A man accused of killing his wife in Guelph, Ont. has admitted to hitting her over the head with a shovel, encasing her body in concrete and living with his mistress while he covered up the crime for nearly a year.

Stephan Dietrich, 45, pleaded guilty to second-degree murder Thursday in the death of his wife Seble Dietrich, who was well-known in the community as “Mimi.”

“It was a tough day for him, it took a long time to come to this decision,” Gregory Leslie, Dietrich’s lawyer, told CTV Kitchener. “We had to go through the case very thoroughly.”

The 40-year-old woman’s disappearance in 2014 was not originally deemed suspicious, but Dietrich was charged with her murder nearly a year later.

Dietrich told the court on Thursday he and Mimi were fighting over a phone bill when he hit her over the head five times with a shovel and put her body in concrete. He then told their three children that Mimi did not love them anymore and had left for good.

According to an agreed statement of facts, Dietrich sent a letter to a friend where he pretended to be Mimi and wrote: “I’m gone and will not be back. I have committed adultery and I am now pregnant. Help my husband to find a woman who is better than me.”

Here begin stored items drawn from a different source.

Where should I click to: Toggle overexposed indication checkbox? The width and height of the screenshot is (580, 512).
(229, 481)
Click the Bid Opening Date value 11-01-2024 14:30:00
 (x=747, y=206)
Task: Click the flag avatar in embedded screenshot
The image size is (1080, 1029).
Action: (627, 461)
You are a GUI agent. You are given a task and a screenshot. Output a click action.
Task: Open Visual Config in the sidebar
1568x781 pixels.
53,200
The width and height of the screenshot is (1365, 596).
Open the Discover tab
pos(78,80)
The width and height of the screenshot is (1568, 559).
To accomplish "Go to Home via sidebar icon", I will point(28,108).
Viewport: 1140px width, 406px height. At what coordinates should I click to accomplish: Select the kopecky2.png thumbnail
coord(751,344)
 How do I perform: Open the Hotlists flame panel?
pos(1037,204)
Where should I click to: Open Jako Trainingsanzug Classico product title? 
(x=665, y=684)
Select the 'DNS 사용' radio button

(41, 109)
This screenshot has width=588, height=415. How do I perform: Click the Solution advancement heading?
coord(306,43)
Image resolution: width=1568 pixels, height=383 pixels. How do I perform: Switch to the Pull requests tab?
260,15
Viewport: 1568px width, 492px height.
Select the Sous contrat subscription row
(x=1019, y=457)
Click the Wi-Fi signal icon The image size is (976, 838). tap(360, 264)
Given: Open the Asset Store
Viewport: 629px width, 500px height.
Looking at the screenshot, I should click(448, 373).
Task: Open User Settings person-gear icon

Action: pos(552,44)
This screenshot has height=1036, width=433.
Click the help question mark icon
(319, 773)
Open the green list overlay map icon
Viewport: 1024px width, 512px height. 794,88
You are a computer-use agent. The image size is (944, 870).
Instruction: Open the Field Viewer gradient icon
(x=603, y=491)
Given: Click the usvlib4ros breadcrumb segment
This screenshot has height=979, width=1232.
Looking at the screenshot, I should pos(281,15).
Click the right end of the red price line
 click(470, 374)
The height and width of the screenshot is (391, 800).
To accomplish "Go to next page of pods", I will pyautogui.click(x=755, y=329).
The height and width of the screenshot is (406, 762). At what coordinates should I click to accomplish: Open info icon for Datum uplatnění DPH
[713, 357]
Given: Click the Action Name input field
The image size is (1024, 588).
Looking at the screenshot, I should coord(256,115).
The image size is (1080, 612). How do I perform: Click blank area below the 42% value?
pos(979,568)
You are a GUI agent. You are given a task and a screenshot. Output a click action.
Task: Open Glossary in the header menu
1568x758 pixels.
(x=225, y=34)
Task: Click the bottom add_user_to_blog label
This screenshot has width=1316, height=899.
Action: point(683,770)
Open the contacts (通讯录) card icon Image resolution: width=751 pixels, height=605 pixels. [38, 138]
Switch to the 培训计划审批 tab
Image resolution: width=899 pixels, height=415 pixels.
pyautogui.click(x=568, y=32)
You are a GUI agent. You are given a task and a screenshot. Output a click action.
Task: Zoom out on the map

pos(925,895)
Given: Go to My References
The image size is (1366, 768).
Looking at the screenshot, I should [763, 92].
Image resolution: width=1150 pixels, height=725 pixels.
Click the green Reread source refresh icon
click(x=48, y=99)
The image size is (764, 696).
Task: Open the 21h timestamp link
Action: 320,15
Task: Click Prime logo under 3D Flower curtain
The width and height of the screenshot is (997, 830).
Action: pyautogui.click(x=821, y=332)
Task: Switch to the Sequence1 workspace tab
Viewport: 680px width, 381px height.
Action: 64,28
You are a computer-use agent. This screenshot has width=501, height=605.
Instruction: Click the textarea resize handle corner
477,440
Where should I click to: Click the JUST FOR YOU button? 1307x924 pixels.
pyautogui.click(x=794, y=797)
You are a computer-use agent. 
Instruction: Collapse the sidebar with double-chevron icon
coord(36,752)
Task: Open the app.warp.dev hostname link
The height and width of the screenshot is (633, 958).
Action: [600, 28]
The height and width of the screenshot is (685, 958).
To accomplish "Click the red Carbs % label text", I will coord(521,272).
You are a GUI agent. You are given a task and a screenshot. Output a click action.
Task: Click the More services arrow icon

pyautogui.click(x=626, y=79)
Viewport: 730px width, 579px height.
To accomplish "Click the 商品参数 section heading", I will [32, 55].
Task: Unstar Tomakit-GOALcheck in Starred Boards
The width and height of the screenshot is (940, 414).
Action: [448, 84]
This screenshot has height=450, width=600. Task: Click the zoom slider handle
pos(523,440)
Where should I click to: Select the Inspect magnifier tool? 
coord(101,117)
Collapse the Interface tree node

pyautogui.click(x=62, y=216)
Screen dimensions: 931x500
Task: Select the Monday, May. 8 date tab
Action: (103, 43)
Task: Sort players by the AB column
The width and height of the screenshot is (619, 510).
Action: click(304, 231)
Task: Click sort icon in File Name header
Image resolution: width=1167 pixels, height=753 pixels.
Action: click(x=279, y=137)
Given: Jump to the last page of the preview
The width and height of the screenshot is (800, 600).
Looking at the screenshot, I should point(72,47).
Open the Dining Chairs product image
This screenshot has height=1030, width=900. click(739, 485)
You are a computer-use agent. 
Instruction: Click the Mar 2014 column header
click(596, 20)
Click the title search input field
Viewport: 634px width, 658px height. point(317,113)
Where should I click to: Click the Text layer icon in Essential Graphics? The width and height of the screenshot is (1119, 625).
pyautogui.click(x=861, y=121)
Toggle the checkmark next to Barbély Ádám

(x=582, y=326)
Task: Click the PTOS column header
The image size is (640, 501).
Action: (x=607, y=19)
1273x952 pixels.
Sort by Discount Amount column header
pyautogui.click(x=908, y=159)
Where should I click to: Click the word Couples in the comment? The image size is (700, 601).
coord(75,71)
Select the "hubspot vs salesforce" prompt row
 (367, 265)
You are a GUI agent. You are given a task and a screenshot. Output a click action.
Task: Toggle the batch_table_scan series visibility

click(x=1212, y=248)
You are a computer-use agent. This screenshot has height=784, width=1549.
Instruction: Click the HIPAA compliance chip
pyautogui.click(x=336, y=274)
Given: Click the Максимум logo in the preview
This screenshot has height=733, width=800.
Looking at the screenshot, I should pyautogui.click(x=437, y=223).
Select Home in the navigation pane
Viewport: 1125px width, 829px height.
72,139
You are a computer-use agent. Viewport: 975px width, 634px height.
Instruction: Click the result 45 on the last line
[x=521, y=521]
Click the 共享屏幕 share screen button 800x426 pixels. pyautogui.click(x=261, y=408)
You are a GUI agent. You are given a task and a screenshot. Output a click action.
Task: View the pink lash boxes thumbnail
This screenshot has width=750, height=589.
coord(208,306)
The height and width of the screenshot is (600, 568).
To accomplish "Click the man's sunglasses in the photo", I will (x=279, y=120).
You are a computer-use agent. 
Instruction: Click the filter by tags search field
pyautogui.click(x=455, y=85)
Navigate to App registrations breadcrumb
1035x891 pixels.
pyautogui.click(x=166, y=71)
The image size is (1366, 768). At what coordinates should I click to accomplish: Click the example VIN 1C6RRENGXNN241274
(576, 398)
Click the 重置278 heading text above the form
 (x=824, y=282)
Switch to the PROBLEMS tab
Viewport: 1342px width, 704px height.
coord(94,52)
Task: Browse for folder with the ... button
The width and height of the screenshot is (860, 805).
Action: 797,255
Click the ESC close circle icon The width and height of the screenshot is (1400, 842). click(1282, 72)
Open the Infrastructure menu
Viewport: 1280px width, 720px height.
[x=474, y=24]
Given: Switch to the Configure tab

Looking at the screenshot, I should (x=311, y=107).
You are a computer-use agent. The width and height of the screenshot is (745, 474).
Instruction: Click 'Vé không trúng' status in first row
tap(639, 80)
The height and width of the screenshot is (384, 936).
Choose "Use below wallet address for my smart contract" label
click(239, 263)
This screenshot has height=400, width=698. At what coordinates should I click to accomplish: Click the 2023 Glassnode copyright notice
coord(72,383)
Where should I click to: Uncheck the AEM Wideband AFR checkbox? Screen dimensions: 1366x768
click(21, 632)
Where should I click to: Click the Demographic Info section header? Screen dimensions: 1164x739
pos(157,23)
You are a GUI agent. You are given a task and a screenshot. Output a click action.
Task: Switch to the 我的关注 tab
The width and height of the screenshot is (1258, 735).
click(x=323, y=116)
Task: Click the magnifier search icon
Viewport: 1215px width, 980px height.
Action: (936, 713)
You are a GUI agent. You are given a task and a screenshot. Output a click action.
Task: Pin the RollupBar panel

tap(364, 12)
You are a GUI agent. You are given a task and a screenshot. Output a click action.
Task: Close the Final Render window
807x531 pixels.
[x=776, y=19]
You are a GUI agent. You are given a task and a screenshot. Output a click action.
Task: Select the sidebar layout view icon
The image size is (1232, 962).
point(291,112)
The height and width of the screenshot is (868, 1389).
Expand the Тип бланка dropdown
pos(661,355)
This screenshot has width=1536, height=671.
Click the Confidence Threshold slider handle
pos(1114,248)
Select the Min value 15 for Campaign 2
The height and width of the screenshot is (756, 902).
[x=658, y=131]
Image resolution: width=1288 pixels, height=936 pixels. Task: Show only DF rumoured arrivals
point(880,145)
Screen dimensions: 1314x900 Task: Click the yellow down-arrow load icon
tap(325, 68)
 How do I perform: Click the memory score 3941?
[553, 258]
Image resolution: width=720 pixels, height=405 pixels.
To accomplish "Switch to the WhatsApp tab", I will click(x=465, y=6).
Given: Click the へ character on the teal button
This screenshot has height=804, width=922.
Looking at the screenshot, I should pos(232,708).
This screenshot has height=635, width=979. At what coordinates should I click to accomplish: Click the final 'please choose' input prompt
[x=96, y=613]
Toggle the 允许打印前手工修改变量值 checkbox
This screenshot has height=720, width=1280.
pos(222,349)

Court also heard that in the months following Mimi’s death, Dietrich’s mistress moved in with the family in Guelph.

Dietrich will be sentenced on Nov. 22. Both the Crown and the defence are asking for a life sentence without eligibility for parole for 22 years.

Leslie said Dietrich could be deported to Germany to serve his sentence.

“That is up to Germany, I have no idea what their intentions would be, but that’s quite a ways down the road,” he said.